* Kısa alıştırma
Aşağıdaki listenin tüm satırlarını hiçbir şeyi değiştirmeden aynen yaz.

<<<<

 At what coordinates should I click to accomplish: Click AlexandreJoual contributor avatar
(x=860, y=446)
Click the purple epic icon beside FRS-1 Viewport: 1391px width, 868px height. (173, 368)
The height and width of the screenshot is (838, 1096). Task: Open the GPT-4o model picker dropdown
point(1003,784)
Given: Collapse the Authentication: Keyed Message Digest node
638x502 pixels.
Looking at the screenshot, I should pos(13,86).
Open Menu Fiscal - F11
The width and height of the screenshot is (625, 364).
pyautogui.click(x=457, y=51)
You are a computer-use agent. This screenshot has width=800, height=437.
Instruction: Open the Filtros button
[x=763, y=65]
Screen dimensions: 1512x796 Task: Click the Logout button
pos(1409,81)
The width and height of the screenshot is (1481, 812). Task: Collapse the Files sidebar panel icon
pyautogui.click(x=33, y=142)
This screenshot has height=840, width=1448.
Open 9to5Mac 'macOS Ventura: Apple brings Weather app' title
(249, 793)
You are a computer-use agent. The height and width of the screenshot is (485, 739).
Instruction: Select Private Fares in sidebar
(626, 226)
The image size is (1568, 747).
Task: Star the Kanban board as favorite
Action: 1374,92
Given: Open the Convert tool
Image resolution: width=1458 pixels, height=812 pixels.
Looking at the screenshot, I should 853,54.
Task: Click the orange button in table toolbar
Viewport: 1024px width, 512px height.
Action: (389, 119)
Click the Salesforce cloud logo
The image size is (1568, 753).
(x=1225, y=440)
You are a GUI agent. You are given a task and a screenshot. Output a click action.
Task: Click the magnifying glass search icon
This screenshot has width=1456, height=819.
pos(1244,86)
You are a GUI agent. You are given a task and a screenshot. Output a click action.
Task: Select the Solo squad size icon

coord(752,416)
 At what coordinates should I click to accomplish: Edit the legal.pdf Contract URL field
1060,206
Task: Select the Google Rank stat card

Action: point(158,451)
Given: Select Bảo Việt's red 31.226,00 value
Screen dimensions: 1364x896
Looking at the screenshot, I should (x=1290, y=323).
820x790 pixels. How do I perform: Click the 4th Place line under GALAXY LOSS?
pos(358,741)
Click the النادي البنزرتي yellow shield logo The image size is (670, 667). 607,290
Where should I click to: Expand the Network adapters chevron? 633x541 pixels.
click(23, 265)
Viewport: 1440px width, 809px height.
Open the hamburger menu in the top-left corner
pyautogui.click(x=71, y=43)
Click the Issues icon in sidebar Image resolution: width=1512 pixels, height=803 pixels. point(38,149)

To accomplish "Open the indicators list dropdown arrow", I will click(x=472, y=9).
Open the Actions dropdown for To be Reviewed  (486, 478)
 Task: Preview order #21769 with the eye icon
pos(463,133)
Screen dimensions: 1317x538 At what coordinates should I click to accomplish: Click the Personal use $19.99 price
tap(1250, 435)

>>>>

* Beklenen çıktı
 At what coordinates should I click to accomplish: Click AlexandreJoual contributor avatar
(x=860, y=446)
Click the purple epic icon beside FRS-1 Viewport: 1391px width, 868px height. (173, 368)
The height and width of the screenshot is (838, 1096). Task: Open the GPT-4o model picker dropdown
point(1003,784)
Given: Collapse the Authentication: Keyed Message Digest node
638x502 pixels.
Looking at the screenshot, I should pos(13,86).
Open Menu Fiscal - F11
The width and height of the screenshot is (625, 364).
pyautogui.click(x=457, y=51)
You are a computer-use agent. This screenshot has width=800, height=437.
Instruction: Open the Filtros button
[x=763, y=65]
Screen dimensions: 1512x796 Task: Click the Logout button
pos(1409,81)
The width and height of the screenshot is (1481, 812). Task: Collapse the Files sidebar panel icon
pyautogui.click(x=33, y=142)
This screenshot has height=840, width=1448.
Open 9to5Mac 'macOS Ventura: Apple brings Weather app' title
(249, 793)
You are a computer-use agent. The height and width of the screenshot is (485, 739).
Instruction: Select Private Fares in sidebar
(626, 226)
The image size is (1568, 747).
Task: Star the Kanban board as favorite
Action: 1374,92
Given: Open the Convert tool
Image resolution: width=1458 pixels, height=812 pixels.
Looking at the screenshot, I should 853,54.
Task: Click the orange button in table toolbar
Viewport: 1024px width, 512px height.
Action: (389, 119)
Click the Salesforce cloud logo
The image size is (1568, 753).
(x=1225, y=440)
You are a GUI agent. You are given a task and a screenshot. Output a click action.
Task: Click the magnifying glass search icon
This screenshot has width=1456, height=819.
pos(1244,86)
You are a GUI agent. You are given a task and a screenshot. Output a click action.
Task: Select the Solo squad size icon

coord(752,416)
 At what coordinates should I click to accomplish: Edit the legal.pdf Contract URL field
1060,206
Task: Select the Google Rank stat card

Action: point(158,451)
Given: Select Bảo Việt's red 31.226,00 value
Screen dimensions: 1364x896
Looking at the screenshot, I should (x=1290, y=323).
820x790 pixels. How do I perform: Click the 4th Place line under GALAXY LOSS?
pos(358,741)
Click the النادي البنزرتي yellow shield logo The image size is (670, 667). 607,290
Where should I click to: Expand the Network adapters chevron? 633x541 pixels.
click(23, 265)
Viewport: 1440px width, 809px height.
Open the hamburger menu in the top-left corner
pyautogui.click(x=71, y=43)
Click the Issues icon in sidebar Image resolution: width=1512 pixels, height=803 pixels. point(38,149)

To accomplish "Open the indicators list dropdown arrow", I will click(x=472, y=9).
Open the Actions dropdown for To be Reviewed  (486, 478)
 Task: Preview order #21769 with the eye icon
pos(463,133)
Screen dimensions: 1317x538 At what coordinates should I click to accomplish: Click the Personal use $19.99 price
tap(1250, 435)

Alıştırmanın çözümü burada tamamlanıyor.